The WebSocket implementation must compare the normalized - see section 6 of RFC 3986 (Berners-Lee et al. 2005) - incoming URI to the collection of all endpoint paths and determine the best match. The incoming URI in an opening handshake request matches an endpoint path if either it is an exact match in the case where the endpoint path is a relative URI, and if it is a valid expansion of the endpoint path in the case where the endpoint path is a URI template [WSC-3.1.1-1].

An application that contains multiple endpoint paths that are the same relative URI is not a valid application. An application that contains multiple endpoint paths that are equivalent URI-templates is not a valid application [WSC-3.1.1-2].

However, it is possible for an incoming URI in an opening handshake request theoretically to match more than one endpoint path. For example, consider the following case:

The WebSocket implementation will attempt to match an incoming URI to an endpoint path (URI or level 1 URI-template) in the application in a manner equivalent to the following: [WSC-3.1.1-3]

Since the endpoint paths are either relative URIs or URI templates level 1, the paths do not match if they do not have the same number of segments, using '/' as the separator. So, the container will traverse the segments of the endpoint paths with the same number of segments as the incoming URI from left to right, comparing each segment with the corresponding segment of the incoming URI. At each segment, the implementation will retain those endpoint paths that match exactly, or if there are none, those that are a variable segment, before moving to check the next segment. If there is an endpoint path at the end of this process there is a match.
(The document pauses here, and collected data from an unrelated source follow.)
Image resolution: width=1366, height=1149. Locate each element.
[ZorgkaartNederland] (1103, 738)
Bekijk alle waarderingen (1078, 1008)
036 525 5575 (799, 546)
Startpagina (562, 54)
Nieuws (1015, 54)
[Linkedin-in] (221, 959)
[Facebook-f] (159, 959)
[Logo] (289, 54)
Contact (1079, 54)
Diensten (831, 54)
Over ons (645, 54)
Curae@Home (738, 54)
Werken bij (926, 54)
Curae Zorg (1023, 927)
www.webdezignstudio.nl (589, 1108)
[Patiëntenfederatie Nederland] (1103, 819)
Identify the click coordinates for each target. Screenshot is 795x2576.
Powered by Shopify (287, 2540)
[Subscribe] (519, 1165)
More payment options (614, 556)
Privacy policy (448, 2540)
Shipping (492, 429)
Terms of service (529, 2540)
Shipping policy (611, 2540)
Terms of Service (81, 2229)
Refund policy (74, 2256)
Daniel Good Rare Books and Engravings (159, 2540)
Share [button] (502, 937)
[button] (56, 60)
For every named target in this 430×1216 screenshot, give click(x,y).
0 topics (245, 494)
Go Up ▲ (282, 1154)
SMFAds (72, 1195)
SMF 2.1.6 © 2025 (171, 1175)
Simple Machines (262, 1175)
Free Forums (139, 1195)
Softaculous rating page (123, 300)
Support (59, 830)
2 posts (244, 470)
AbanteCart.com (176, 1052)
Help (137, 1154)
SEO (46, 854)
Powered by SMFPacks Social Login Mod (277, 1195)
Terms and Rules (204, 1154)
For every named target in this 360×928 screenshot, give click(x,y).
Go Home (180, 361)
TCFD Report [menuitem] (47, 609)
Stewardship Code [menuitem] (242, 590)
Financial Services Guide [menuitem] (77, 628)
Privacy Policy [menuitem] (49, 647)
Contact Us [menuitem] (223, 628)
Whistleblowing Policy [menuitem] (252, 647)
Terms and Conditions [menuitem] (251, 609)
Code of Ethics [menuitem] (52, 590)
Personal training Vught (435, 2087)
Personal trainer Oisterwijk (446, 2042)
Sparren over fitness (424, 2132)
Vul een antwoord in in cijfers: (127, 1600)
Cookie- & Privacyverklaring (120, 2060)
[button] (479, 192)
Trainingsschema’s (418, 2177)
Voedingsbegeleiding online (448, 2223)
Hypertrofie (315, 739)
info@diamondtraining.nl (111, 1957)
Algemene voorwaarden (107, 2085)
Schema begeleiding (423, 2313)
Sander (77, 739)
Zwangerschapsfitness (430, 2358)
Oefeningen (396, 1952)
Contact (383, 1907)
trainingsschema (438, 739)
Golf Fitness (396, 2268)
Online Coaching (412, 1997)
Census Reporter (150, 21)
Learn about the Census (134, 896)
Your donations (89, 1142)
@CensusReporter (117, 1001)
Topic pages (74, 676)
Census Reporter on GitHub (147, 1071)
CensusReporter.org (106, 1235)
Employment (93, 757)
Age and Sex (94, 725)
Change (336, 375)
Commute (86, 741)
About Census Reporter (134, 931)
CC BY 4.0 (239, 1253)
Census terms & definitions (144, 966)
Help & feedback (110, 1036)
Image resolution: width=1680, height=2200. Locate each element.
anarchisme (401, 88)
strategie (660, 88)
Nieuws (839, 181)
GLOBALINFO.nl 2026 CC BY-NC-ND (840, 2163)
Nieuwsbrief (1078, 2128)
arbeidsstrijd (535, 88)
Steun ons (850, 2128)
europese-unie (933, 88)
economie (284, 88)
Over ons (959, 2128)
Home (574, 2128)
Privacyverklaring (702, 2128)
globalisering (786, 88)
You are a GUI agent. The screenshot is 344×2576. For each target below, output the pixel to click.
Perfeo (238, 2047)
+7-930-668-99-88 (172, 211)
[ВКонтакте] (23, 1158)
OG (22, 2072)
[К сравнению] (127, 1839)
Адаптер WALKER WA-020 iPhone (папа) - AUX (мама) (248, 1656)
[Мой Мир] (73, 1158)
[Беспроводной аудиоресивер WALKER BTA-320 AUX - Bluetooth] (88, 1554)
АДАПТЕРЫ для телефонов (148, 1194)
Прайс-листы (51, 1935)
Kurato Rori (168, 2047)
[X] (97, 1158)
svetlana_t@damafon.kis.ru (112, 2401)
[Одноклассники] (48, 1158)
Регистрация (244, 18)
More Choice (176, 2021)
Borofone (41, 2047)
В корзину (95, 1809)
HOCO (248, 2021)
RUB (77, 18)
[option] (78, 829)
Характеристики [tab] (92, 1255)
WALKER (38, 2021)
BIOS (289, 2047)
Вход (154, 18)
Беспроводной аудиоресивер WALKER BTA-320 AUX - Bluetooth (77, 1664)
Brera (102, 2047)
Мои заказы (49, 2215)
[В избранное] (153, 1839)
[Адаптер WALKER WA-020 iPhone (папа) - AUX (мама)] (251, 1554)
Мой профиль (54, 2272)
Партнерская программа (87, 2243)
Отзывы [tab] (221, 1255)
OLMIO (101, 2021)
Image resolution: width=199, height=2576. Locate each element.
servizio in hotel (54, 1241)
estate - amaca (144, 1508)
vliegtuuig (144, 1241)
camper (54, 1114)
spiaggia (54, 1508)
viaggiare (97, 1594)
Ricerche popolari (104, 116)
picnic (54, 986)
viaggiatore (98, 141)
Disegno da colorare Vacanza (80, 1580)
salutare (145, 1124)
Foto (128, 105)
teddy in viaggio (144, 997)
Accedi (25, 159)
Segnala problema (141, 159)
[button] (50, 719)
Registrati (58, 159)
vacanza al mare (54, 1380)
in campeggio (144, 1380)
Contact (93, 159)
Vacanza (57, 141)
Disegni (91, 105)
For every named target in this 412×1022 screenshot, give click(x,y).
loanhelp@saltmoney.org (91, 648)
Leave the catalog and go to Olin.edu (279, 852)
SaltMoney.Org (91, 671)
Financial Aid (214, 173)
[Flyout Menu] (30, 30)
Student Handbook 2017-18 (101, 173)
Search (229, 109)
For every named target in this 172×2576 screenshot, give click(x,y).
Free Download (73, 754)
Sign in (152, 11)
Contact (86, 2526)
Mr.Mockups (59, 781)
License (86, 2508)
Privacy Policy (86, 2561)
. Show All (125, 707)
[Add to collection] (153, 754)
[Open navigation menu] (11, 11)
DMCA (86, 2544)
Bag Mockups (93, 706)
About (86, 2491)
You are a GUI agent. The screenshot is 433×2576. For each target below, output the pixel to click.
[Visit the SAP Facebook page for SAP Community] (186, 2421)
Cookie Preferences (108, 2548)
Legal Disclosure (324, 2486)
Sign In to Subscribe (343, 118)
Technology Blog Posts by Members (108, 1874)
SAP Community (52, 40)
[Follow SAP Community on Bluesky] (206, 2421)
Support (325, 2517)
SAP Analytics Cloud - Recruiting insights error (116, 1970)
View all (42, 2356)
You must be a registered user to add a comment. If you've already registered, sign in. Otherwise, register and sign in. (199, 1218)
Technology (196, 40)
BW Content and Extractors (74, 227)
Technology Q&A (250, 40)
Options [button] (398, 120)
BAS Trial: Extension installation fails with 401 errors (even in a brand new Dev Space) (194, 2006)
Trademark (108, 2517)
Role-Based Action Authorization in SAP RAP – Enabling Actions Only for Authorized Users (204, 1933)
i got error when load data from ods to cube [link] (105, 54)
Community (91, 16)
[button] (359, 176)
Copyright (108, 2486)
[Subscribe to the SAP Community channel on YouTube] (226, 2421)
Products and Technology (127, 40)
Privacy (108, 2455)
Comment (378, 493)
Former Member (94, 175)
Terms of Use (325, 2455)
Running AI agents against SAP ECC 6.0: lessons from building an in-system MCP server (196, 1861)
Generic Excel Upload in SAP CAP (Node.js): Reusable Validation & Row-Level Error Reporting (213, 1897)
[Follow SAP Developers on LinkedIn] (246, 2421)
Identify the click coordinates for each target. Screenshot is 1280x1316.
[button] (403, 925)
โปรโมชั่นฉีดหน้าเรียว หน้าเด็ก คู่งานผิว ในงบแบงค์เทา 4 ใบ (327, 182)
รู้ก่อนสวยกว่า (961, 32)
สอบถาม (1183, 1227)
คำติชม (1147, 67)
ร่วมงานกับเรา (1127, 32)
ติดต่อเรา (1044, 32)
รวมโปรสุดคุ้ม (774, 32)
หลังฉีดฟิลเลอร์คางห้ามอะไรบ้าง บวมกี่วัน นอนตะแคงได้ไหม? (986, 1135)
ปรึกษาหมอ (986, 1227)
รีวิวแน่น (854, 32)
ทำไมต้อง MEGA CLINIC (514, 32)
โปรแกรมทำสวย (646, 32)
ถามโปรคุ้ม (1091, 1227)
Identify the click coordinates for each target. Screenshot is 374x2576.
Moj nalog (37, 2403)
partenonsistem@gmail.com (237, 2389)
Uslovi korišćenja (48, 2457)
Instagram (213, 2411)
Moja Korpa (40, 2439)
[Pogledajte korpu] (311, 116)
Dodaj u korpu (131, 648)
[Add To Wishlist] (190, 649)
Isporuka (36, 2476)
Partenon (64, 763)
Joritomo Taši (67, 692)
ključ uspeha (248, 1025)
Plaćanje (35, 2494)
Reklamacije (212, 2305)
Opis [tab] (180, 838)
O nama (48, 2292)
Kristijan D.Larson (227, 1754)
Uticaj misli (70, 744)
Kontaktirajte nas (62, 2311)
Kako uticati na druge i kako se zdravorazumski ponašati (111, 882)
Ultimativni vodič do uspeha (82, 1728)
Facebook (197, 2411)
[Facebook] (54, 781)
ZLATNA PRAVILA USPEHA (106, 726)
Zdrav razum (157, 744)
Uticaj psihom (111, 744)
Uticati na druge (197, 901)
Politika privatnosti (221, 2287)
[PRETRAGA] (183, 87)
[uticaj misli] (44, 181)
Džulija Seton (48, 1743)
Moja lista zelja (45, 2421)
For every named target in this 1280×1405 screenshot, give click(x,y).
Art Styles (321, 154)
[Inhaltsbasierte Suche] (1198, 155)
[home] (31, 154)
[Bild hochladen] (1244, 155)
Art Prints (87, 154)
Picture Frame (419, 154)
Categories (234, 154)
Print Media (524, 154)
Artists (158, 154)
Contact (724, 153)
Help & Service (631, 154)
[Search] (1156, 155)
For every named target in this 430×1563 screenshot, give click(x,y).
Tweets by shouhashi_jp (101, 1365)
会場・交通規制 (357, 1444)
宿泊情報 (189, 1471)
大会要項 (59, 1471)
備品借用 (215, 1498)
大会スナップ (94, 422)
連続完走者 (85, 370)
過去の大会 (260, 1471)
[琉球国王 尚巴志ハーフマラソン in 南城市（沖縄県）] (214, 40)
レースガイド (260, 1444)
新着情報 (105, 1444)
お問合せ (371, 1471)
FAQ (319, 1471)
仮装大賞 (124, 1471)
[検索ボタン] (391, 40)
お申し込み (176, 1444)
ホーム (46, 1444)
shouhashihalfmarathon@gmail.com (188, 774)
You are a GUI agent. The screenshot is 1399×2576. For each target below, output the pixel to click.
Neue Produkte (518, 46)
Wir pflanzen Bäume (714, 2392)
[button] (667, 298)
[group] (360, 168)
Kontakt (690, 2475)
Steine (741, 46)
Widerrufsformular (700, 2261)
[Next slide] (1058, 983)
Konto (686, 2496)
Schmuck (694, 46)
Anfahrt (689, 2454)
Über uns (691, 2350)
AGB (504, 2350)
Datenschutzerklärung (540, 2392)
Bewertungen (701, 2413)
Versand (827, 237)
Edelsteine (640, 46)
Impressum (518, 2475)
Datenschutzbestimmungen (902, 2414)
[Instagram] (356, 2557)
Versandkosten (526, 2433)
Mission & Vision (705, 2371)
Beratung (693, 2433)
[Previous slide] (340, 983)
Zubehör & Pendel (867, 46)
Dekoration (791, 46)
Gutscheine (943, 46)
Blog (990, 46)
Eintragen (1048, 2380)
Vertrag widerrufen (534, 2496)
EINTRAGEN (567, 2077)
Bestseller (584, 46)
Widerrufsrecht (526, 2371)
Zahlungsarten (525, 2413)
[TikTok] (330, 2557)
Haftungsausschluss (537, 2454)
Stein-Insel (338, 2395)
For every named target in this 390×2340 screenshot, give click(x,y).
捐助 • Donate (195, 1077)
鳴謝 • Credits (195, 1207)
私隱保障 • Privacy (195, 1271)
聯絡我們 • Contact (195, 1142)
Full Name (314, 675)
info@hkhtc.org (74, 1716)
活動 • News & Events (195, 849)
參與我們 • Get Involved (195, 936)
Because of the requirement disallowing multiple endpoint paths and equivalent URI-templates, and the preference for exact matches at each segment, there can only be at most one path, and it is the best match.

Examples

The implementation must not establish the connection unless there is a match [WSC-3.1.1-4].

The default server configuration must be provided a list of supported subprotocols in order of preference at creation time. During subprotocol negotiation, this configuration examines the client-supplied subprotocol list and selects the first subprotocol in the list it supports that is contained within the list provided by the client, or none if there is no match [WSC-3.1.2-1].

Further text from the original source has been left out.